Skip to content

Using the Dictionary Generating Script

maxdudek edited this page Jul 18, 2018 · 6 revisions

Table of Contents

Using the Dictionary Generating Script

Getting Started

The script which allowed the fast creation of the compound dictionary is dictionary_generator.py. This script may have general purpose applications beyond building a dictionary of chemical compounds, and so this page explains how to configure the application.

How the Command Line Application Works

The dictionary generating function is simply a script that iterates through a list of elements, and prompts the user to classify an element if it is unrecognized. The user can choose to add the element as a key in a dictionary, where it is assigned a value. The user can also choose to add the element to a list of ignored elements.

There are three important data structures used by the dictionary generator, which are stored in json input files:

  • The compound dictionary is the dictionary which is being built up by the dictionary generator. It is used as an input as well, because it will not prompt the user to add elements which are already found in the dictionary. By default, the dictionary is location in Input\compound_dictionary.json.

**STORED ROWS:**
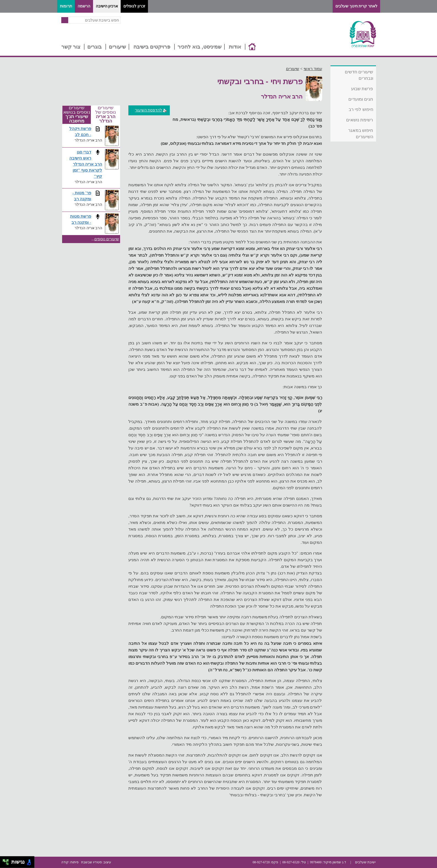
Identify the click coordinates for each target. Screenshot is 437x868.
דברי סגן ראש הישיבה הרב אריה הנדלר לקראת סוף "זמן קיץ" (86, 164)
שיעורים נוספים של (106, 115)
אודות (235, 46)
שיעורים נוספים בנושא (77, 115)
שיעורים (117, 46)
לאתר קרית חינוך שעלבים (356, 6)
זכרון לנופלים (134, 6)
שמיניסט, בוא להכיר (199, 46)
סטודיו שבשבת (91, 862)
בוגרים (94, 46)
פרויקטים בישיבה (152, 46)
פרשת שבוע (362, 89)
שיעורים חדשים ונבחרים (359, 75)
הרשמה (84, 6)
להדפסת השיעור (151, 110)
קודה (65, 862)
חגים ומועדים (360, 99)
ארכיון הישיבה (107, 6)
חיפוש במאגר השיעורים (360, 133)
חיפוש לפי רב (361, 110)
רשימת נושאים (359, 120)
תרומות (66, 6)
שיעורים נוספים (107, 239)
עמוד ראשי (313, 68)
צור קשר (71, 46)
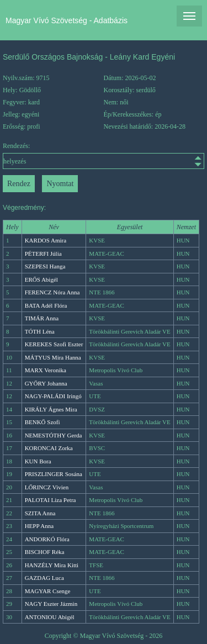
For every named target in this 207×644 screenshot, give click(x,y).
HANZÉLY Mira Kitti (51, 565)
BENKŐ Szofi (43, 422)
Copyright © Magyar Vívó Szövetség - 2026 (104, 636)
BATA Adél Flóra (46, 305)
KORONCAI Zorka (49, 448)
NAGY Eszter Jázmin (51, 604)
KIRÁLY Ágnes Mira (51, 409)
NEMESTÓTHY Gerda (54, 435)
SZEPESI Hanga (45, 266)
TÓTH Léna (40, 331)
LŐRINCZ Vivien (47, 487)
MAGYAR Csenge (47, 591)
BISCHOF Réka (45, 552)
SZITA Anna (40, 513)
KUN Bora (38, 461)
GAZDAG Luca (44, 578)
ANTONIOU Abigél (50, 617)
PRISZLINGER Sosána (54, 474)
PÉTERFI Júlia (43, 254)
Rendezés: (103, 155)
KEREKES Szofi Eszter (54, 344)
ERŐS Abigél (41, 279)
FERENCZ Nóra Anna (52, 292)
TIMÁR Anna (41, 318)
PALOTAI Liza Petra (50, 500)
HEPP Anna (39, 526)
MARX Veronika (45, 370)
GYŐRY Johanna (46, 383)
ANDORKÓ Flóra (47, 539)
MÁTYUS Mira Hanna (53, 357)
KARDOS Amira (45, 240)
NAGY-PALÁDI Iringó (53, 396)
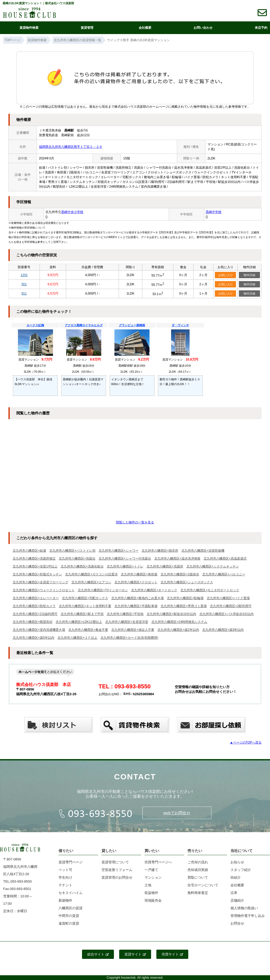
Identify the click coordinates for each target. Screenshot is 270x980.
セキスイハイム (70, 893)
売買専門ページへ (158, 862)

**PROBLEMS TO SOLVE:**
1: Translate this sentence from the dictionary generator page into Spanish: "The user can also choose to add the element to a list of ignored elements."
2: From the dictionary generator page, output everything from "The script which" down to "of ignored elements.", word for word.

**SOLUTIONS IN ORDER:**
1: El usuario también puede optar por añadir el elemento a una lista de elementos ignorados.

2:
The script which allowed the fast creation of the compound dictionary is dictionary_generator.py. This script may have general purpose applications beyond building a dictionary of chemical compounds, and so this page explains how to configure the application.

How the Command Line Application Works

The dictionary generating function is simply a script that iterates through a list of elements, and prompts the user to classify an element if it is unrecognized. The user can choose to add the element as a key in a dictionary, where it is assigned a value. The user can also choose to add the element to a list of ignored elements.